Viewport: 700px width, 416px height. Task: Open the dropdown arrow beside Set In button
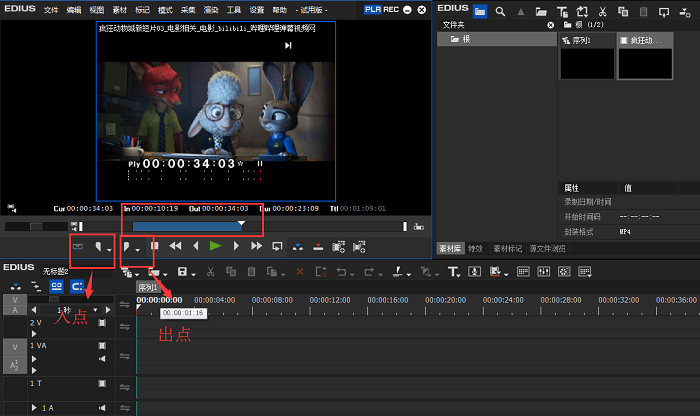(x=109, y=247)

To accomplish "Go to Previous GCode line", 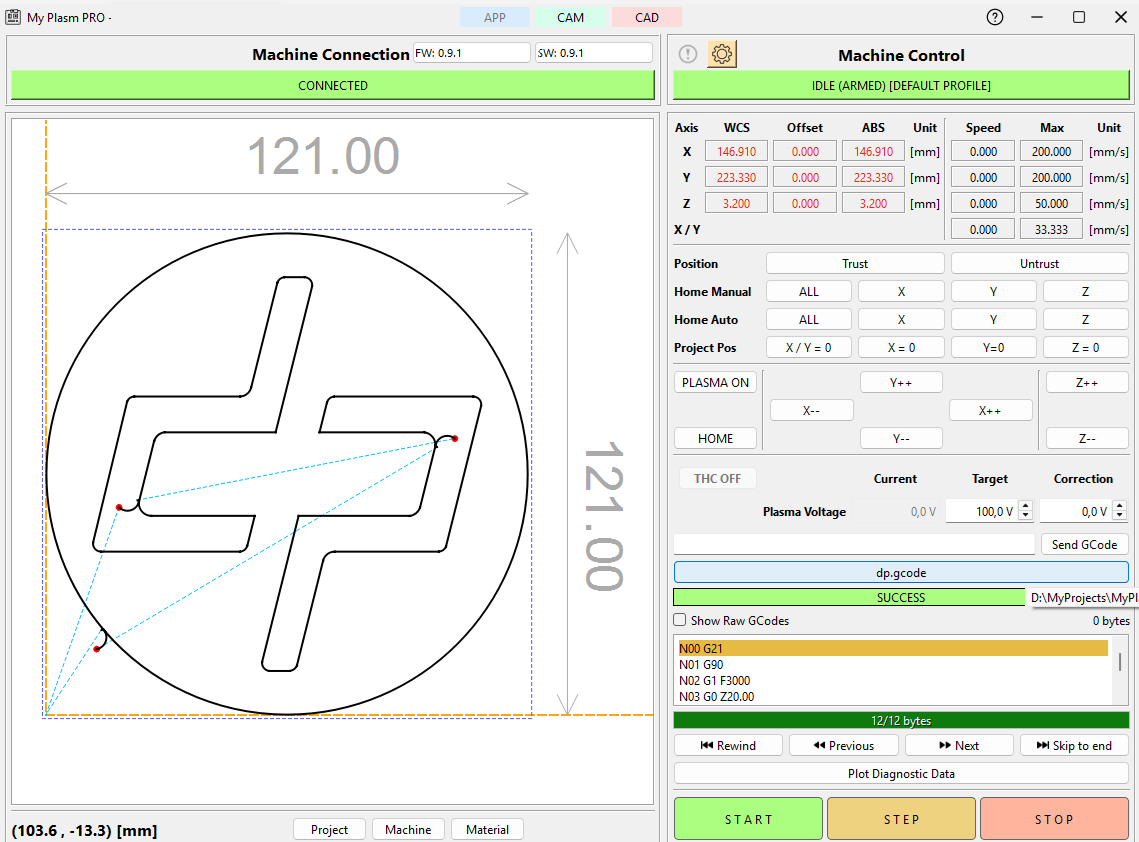I will pyautogui.click(x=844, y=745).
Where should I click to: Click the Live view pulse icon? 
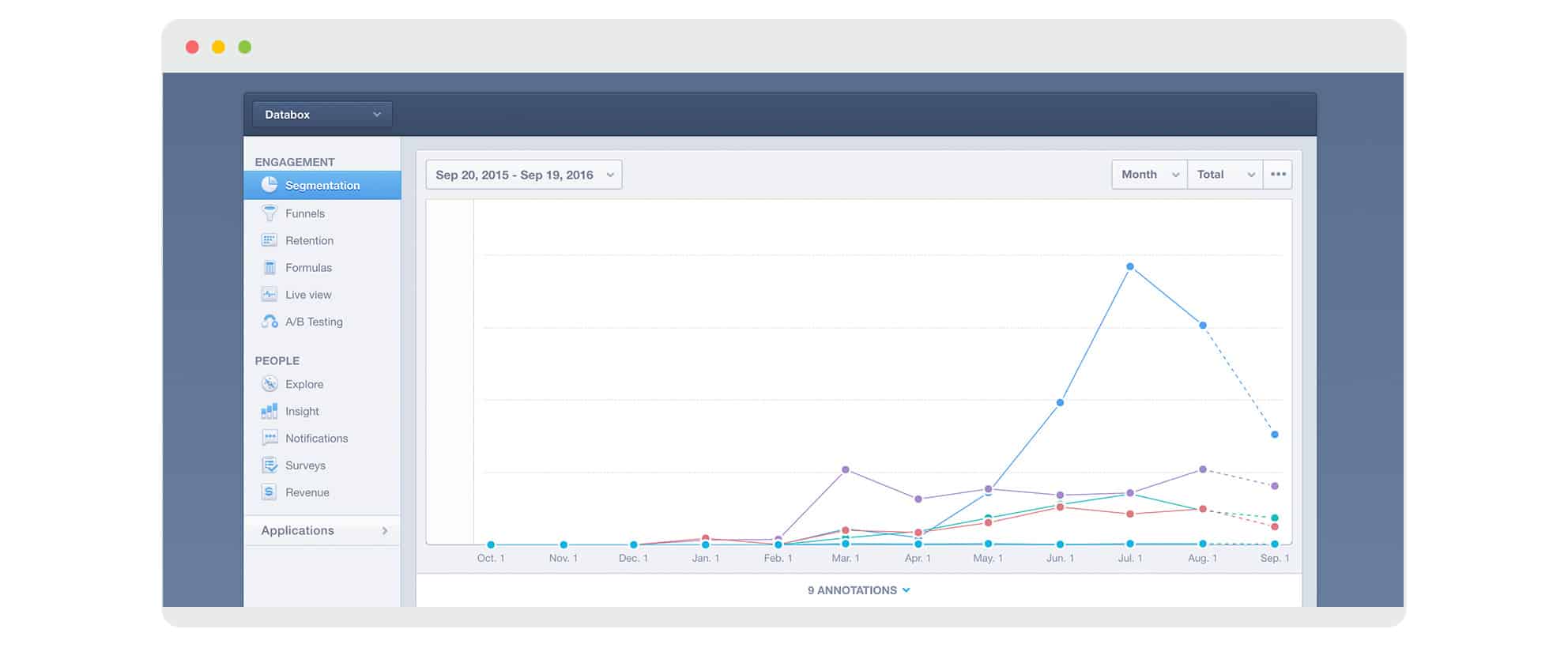point(270,295)
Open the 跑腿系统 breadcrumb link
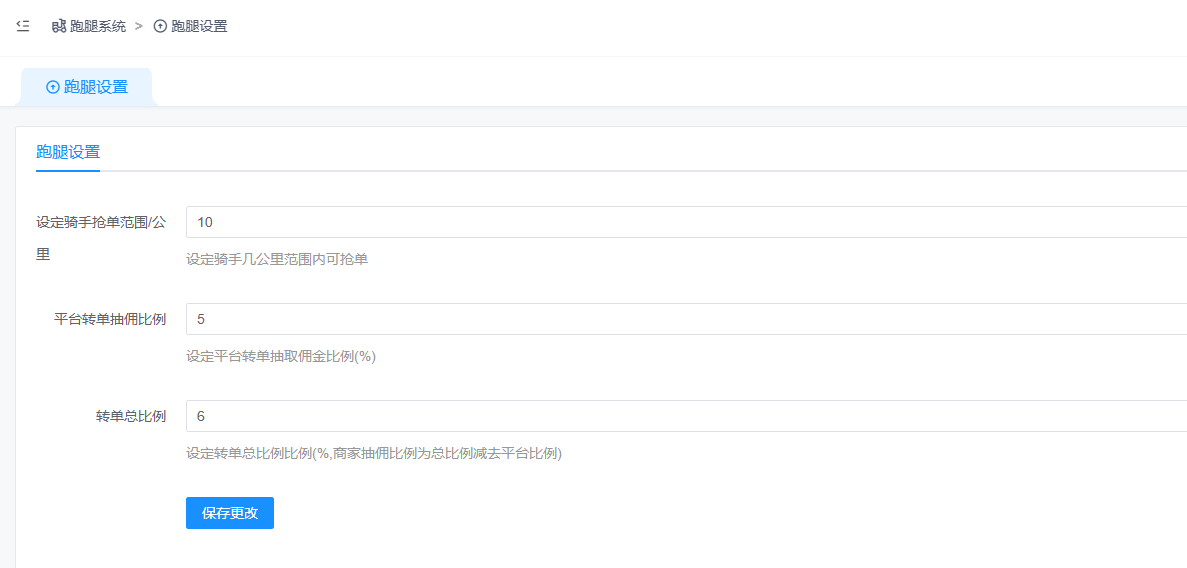Image resolution: width=1187 pixels, height=568 pixels. coord(97,26)
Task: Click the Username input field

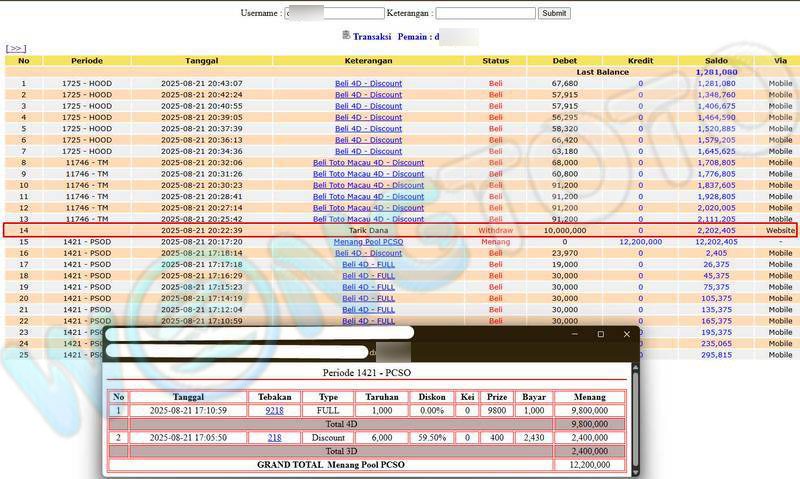Action: pos(334,13)
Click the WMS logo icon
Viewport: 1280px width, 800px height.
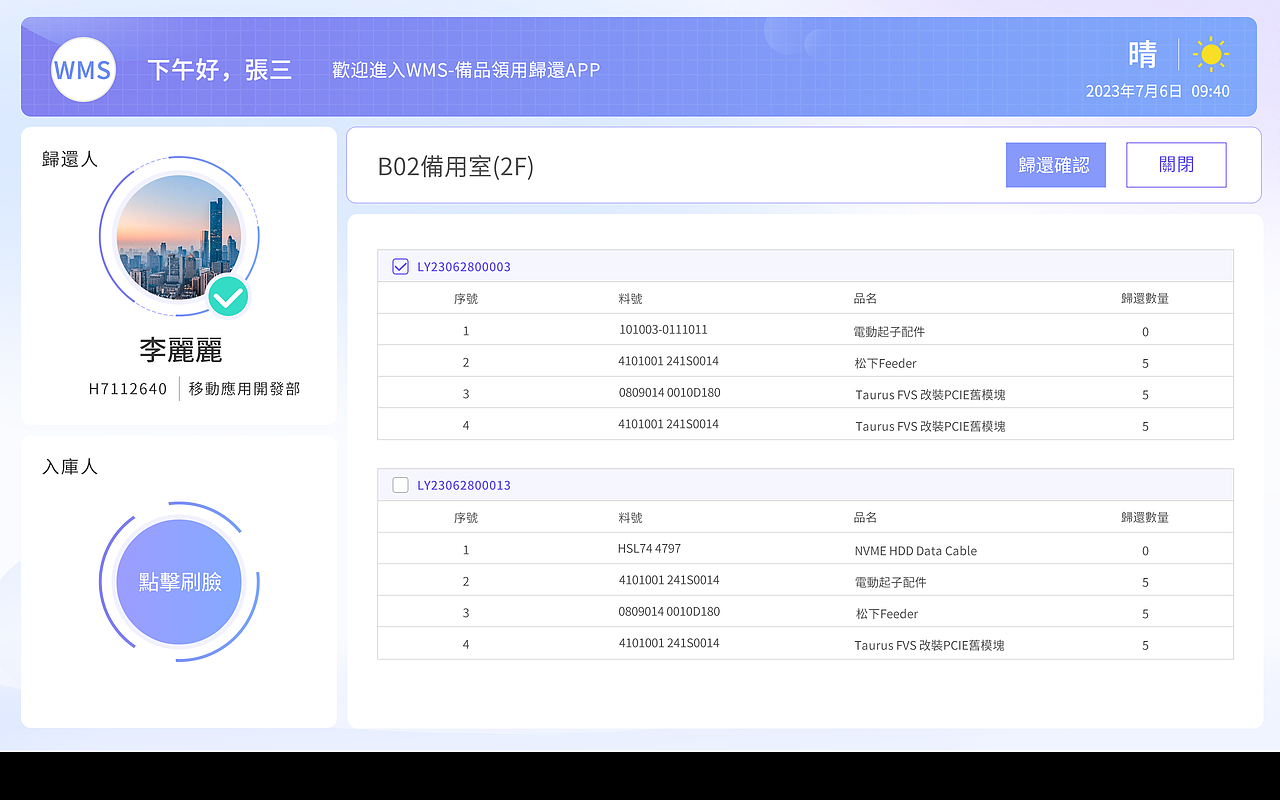coord(83,69)
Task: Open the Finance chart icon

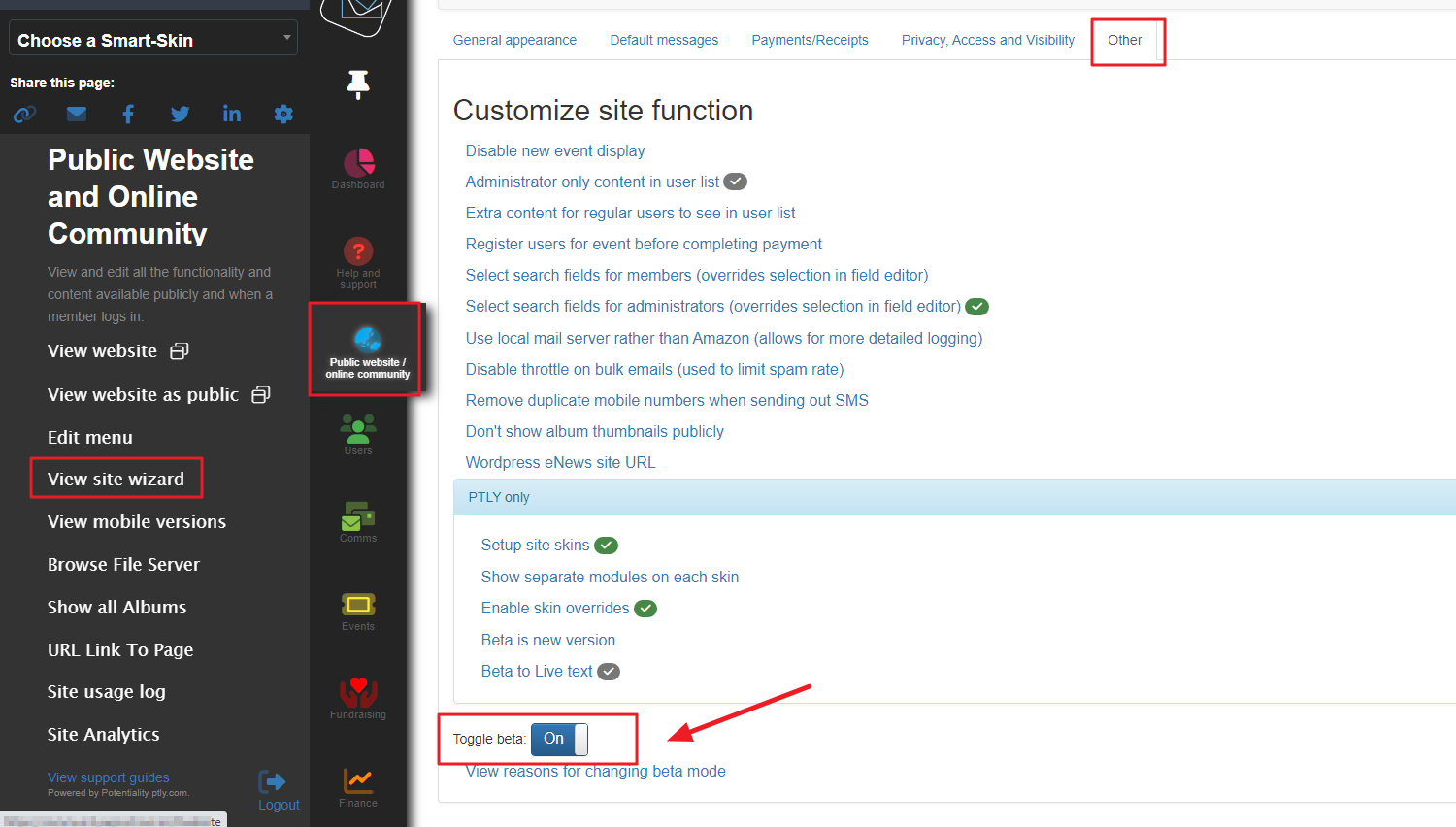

^^^^

* **Exercise objective**
Your answer should be the lines above from the one that contains "Viewport: 1280px width, 800px height." through the last, set down exactly, with the pictures removed.

* **Solution to this task**
Viewport: 1280px width, 800px height.
coord(83,69)
Task: Open the Finance chart icon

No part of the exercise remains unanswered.